そう思いながら俺はカウンター狙いで木虎が攻め込むのを待つも、木虎はハンドガンを撃つだけでスコーピオンを振るってくる気配を見せない。
おかしいぞ。何故スコーピオンを使ってこない。ハンドガンの威力じゃシールドモードのレイガストを壊すのは大変だというのがわからない訳でもあるまい……あ、思い出した。

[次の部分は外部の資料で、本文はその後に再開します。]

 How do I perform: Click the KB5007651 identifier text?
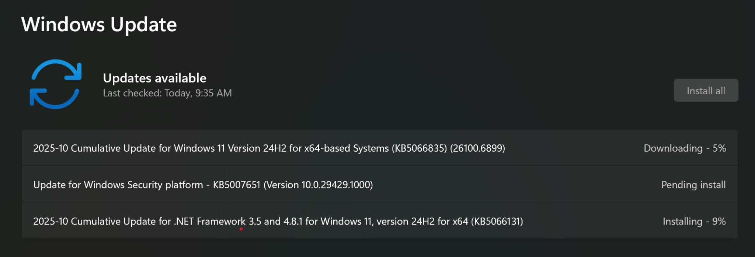pos(237,184)
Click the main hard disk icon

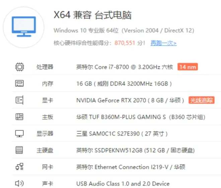click(x=19, y=150)
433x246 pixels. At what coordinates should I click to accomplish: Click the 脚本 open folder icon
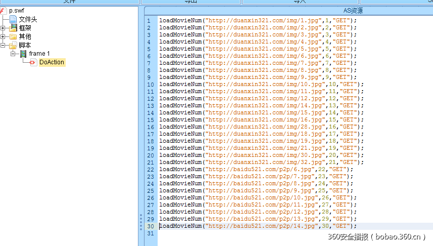[13, 45]
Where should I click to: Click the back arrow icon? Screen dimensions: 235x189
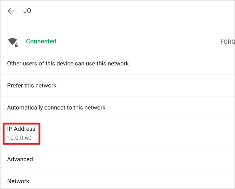tap(11, 11)
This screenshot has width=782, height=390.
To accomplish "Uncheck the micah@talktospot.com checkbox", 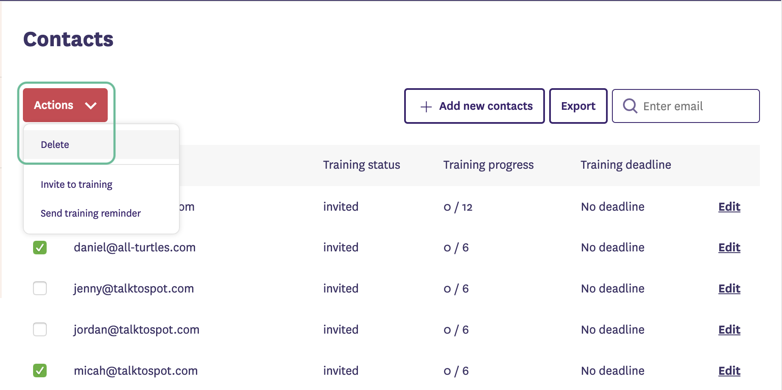I will point(40,371).
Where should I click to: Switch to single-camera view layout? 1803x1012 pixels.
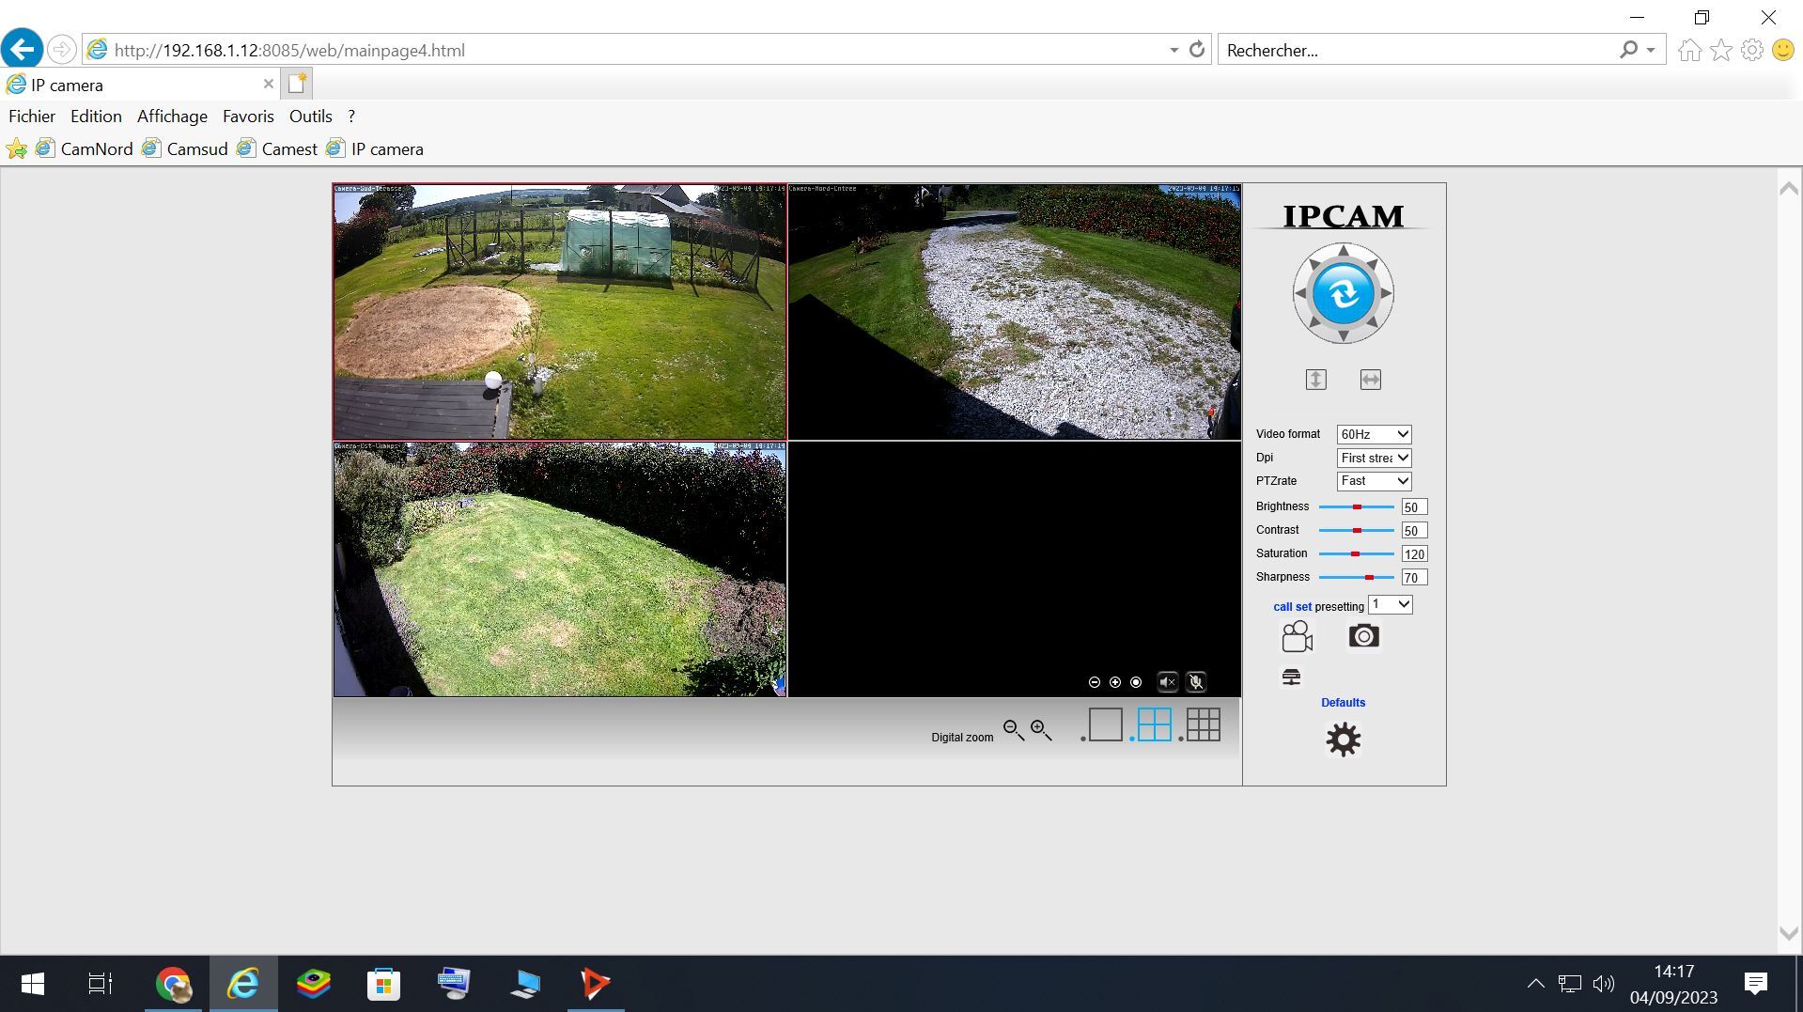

(そういや木虎ってB級に上がった頃は銃手だったけどトリオンが少なくて苦労していたんだったな)
俺は前世で得た知識を思い出して納得する。木虎は俺、というか唯我尊の同期だから入隊して1ヶ月程度。今はまだスコーピオンを使わず銃手でもおかしくないな。
まあそれは今どうでも良いか。今は木虎に勝つ事が重要なのだから。
俺はそう思いながらテント状のレイガストの天井部分に穴を開けてメイントリガーにセットしてあるハウンドを威力重視に加えて自動追尾で放つ。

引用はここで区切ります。